What do you guys think of the idea, I will attempt to create a poll (first time for me so may not work) and if the feedback is positive enough I'll submit it as a feature request into Launchpad.

benplaut
June 19th, 2006, 10:34 AM
i'm not sure how the legality would work out with nonfree stuff (like rar)...

ssam
June 19th, 2006, 02:08 PM
see https://wiki.ubuntu.com/DesktopTeam/CommonInstallHook

prizrak
June 19th, 2006, 07:45 PM
i'm not sure how the legality would work out with nonfree stuff (like rar)...
Well both free and non-free rar are in the repositories so they are legal I would assume. Also legality of things is up to the user, most of us install W32codecs as well as decss, which are illegal.

see https://wiki.ubuntu.com/DesktopTeam/CommonInstallHook
Great minds think alike huh :)

Kimm
June 19th, 2006, 08:42 PM
I personaly think that Nautilus has superb support in this area... perhaps not counting the downloading of new software part.

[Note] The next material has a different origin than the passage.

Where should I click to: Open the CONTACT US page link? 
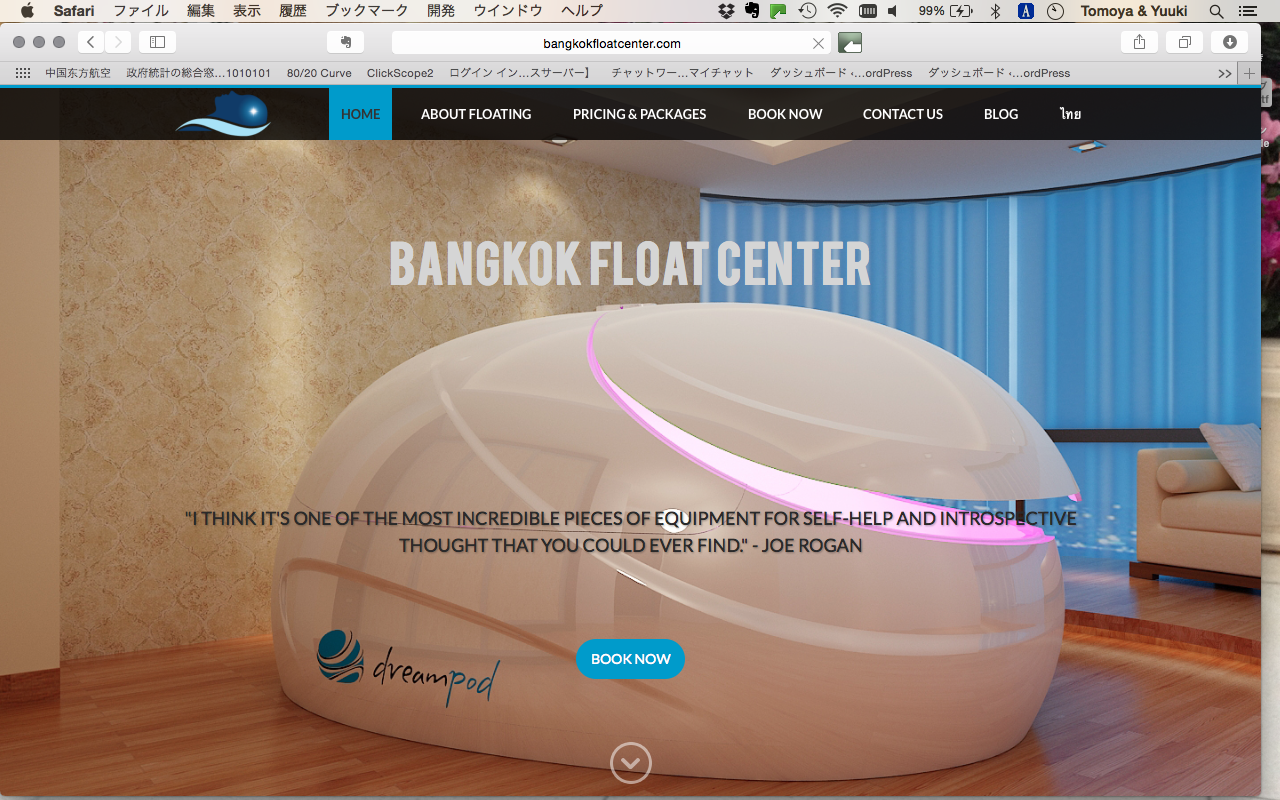tap(903, 114)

It seems like Nautilus allways knows what type of file it is dealing with... it never peeks at the file extention, and seems to allways just know what app should handle what file.

prizrak
June 19th, 2006, 08:53 PM
I personaly think that Nautilus has superb support in this area... perhaps not counting the downloading of new software part.

It seems like Nautilus allways knows what type of file it is dealing with... it never peeks at the file extention, and seems to allways just know what app should handle what file.
File extensions mean alot less in Linux than they do in Windows. In fact they mean damn near nothing, you can change your .avi to anything you want and it will still be opened as a header is unchanged. Nautilus does handle file associations well, the only thing that's missing is the ability to install an application if nothing can handle the file.

bruce89
June 19th, 2006, 08:57 PM
That's how viruses on windows are opened by people, they just add a nice extension on top of the original one thus - Virus.exe.jpg, plus Windows hides the file extension by default. I once thought that my sister's files all had no extentions, so added one, to find they then had 2.

nalmeth
June 20th, 2006, 12:51 PM
I think this is pretty cool.

Maybe to get around restriction issue there would be a legal warning, and an option to view the licenses (in a browser) used by the codec.

All in all it would be a lot of work of course.